Neuallermöhe (stri). Die gefährlichste Droge ist die, mit der du nicht klarkommst. Diesen Satz haben im vergangenen Jahr rund 300 Jugendliche aus Neuallermöhe gehört. Meist Acht- und Neuntklässler der Gesamtschule werden von den Jugendsuchtberatern des Vereins “Jugend hilft Jugend“ vor riskantem Konsum gewarnt.

Das auf fünf Jahre angelegte Projekt, das jährlich mit 100 000 Euro von der Stadt unterstützt wird, zieht in seinem zweiten Jahr Bilanz: "In Neuallermöhe hatten wir 2008 etwa 100 Einzelberatungen.

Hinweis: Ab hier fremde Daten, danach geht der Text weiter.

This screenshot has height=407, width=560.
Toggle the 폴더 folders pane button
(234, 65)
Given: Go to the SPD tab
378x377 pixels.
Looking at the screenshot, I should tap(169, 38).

Die Hälfte betraf den Cannabis-Konsum, in 40 Fällen ging es um Alkohol", sagt die Russisch sprechende Gesundheitswirtin Olga Brauer (34), die es zu etwa 35 Prozent mit Mädchen zu tun hat: "Ein polnisches Mädchen war erst 13 Jahre alt und trank zweimal wöchentlich Alkohol. Es geht bei den 14- bis 27-Jährigen leider immer noch das Gerücht um, von Wodka bekäme man keine Fahne."

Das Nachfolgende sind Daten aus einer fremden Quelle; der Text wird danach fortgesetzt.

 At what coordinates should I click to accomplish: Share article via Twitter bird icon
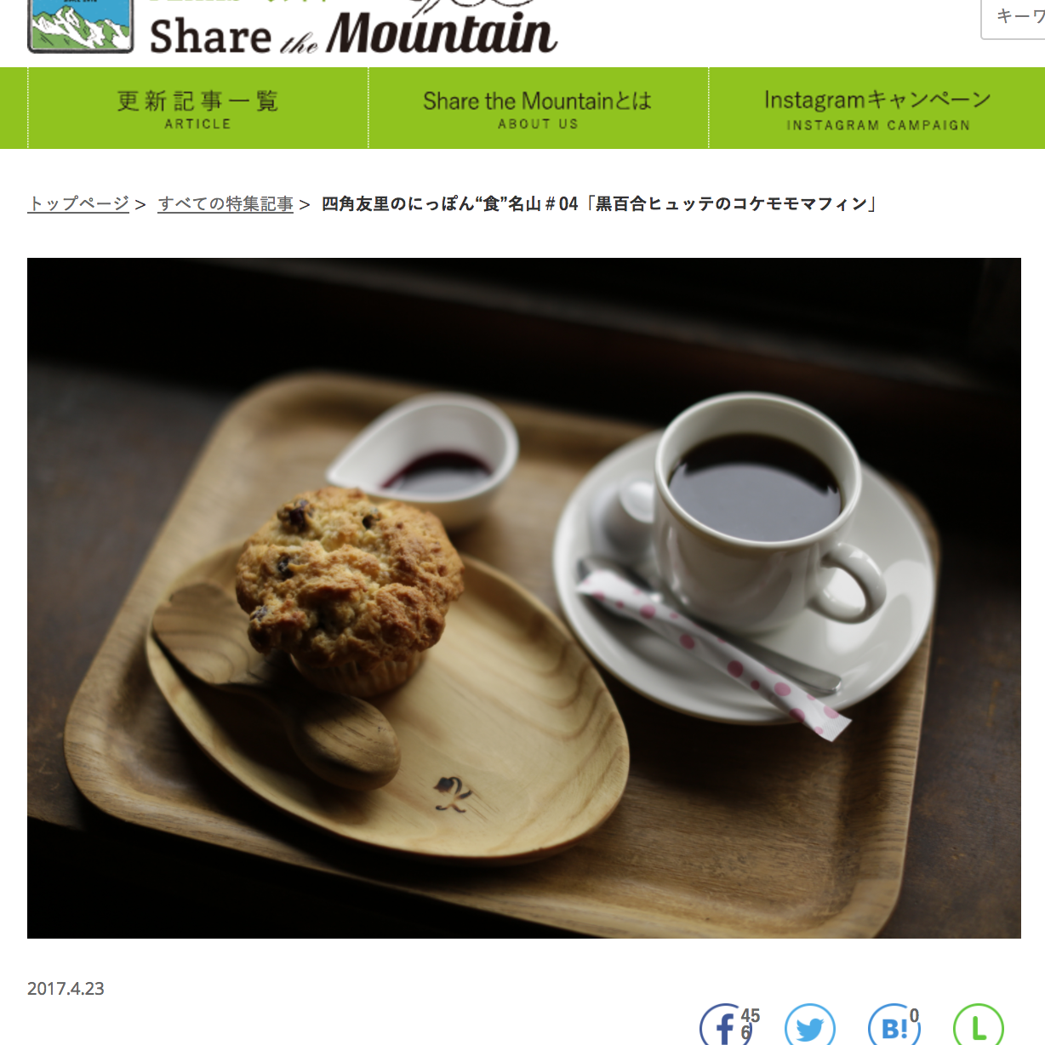click(809, 1026)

Die jüngste Gesprächspartnerin von Diplom-Pädagoge Matthias Maune (35) war 14 Jahre alt und kiffte täglich: "Leider bekam ich vor dem zweiten Treffen eine Absage per SMS. Aber ich würde mir selbst ins Knie schießen, wenn ich die Eltern anrufen würde. Schließlich unterliegen wir der Schweigepflicht und brauchen das Vertrauen der Jugendlichen."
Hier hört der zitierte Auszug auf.